King Saud University College of Pharmacy, Saudi Arabia

Title: Modulation of MAPK-JNK1/2 by Hepatitis E virus ORF3 protein in hepatoma cells

Biography

Mohammad Khalid Parvez is currently working in King Saud University College of Pharmacy which is located in Saudi Arabia

Abstract

Background & aim:
Hepatitis E virus (HEV) has recently emerged to cause chronic infection, including neuropathy and arthralgia in some patients. Though in vitro modulation of cellular MAPK-ERK cascade by HEV-ORF3 protein is suggested to have a role in host pathobiology, activation of JNK1/2 has not been studied so far. To address this issue, we used the HEV genomic replicon system as well as expression vectors. Material & methods: In vitro transcribed pSKE2-WT (HEV-SAR55) replicon as well as expression vectors pTriEX-ORF2 and pTriEx-ORF3 were transfected into human hepatoma S10-3 cells(0.5×106 cells/well; 12-well plate; in triplicate). Following 24 hr incubation, RNA/DNA receiving cells were re-seeded in 8-chamber slides as well as in two sets(RNA-I & RNA-II and DNA-I & DNA-II) in 96-well culture plates. On day4 post-transfection, HEV replication was determined by double immune-staining for ORF2(chimp-sera/Alexa488-conjugated goat anti-human IgG) and ORF3(Rabbit-anti-ORF3/Alexa568-conjugated goat anti-rabbit) expressions in RNA-transfected cells or single staining for ORF2 and ORF3 in DNA-transfected cells. For a time-course (day2, 4, 6 and 8) JNK1/2 profiling, ELISA-based detection of JNK1/2 protein phosphorylation was performed, using BIOMOL Super Array Case-Kit.
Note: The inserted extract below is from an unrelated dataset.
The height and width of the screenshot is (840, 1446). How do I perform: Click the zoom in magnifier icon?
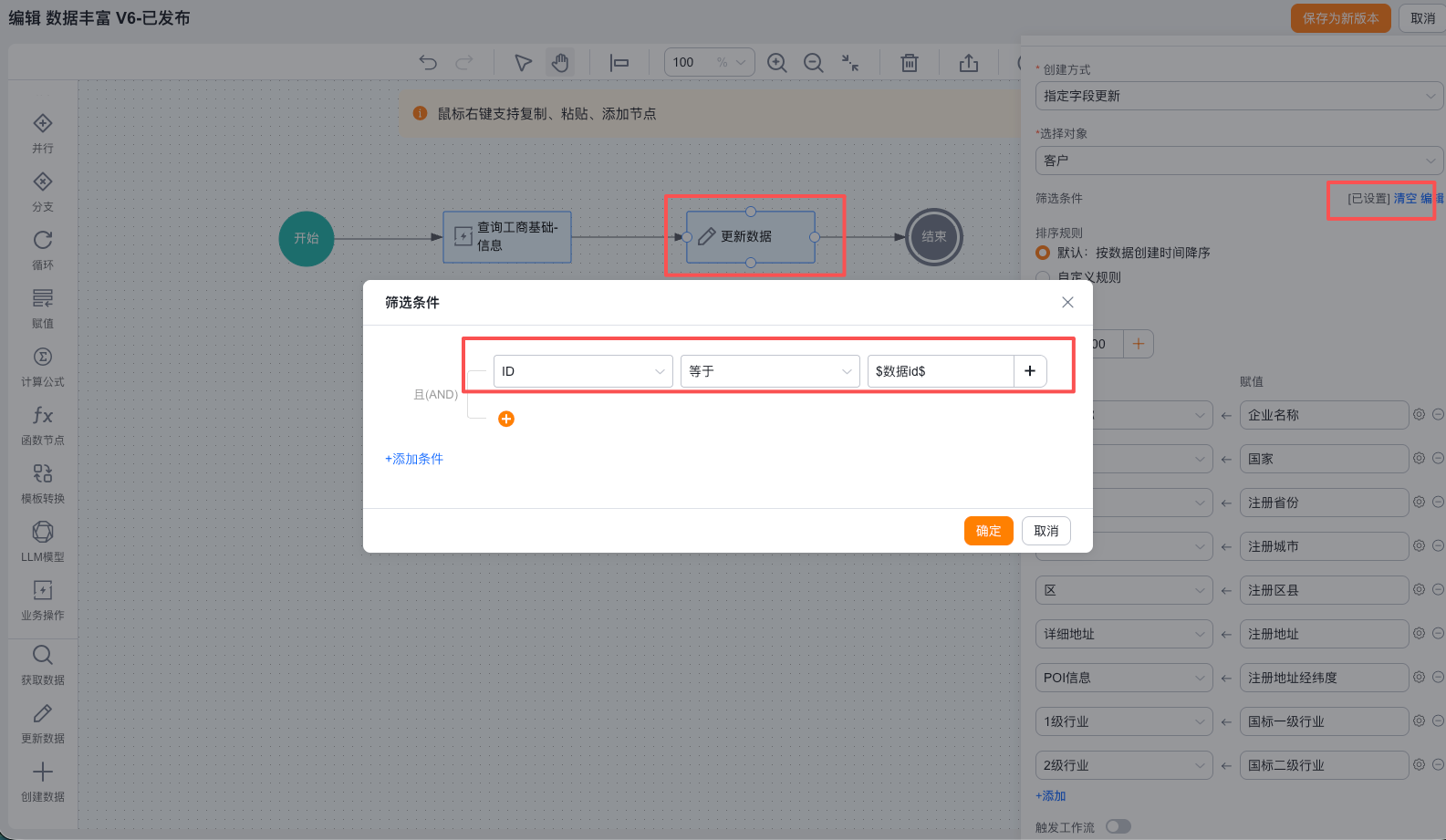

Results: While positive staining for ORF2/ORF3 in HEV RNA-transfected cells confirmed an active viral replication, the ELISA-based relative quantitation of JNK1/2 phosphoprotein in the same culture showed an optimal phosphorylation on day4. The JNK1/2 phosphorylation in RNA receiving cells was elevated by ~54% as compared to negative-control. Further, ~66% activation of phospho-JNK1/2 was observed in ORF3 over-expressing cells, compared to mock-control. Notably, these experiments when repeated in serum-free media under the same conditions did not show significant differences in the results. Conclusion(s): Our data therefore, shows regulation of MAPK-JNK1/2 by HEV-ORF3 in hepatocytes, mimicking HEV infection. This may have a possible pro-cell survival role in persistent infection in immunosuppressed individuals or extra hepatic manifestations of HEV. Molecular studies are underway to further validate these results.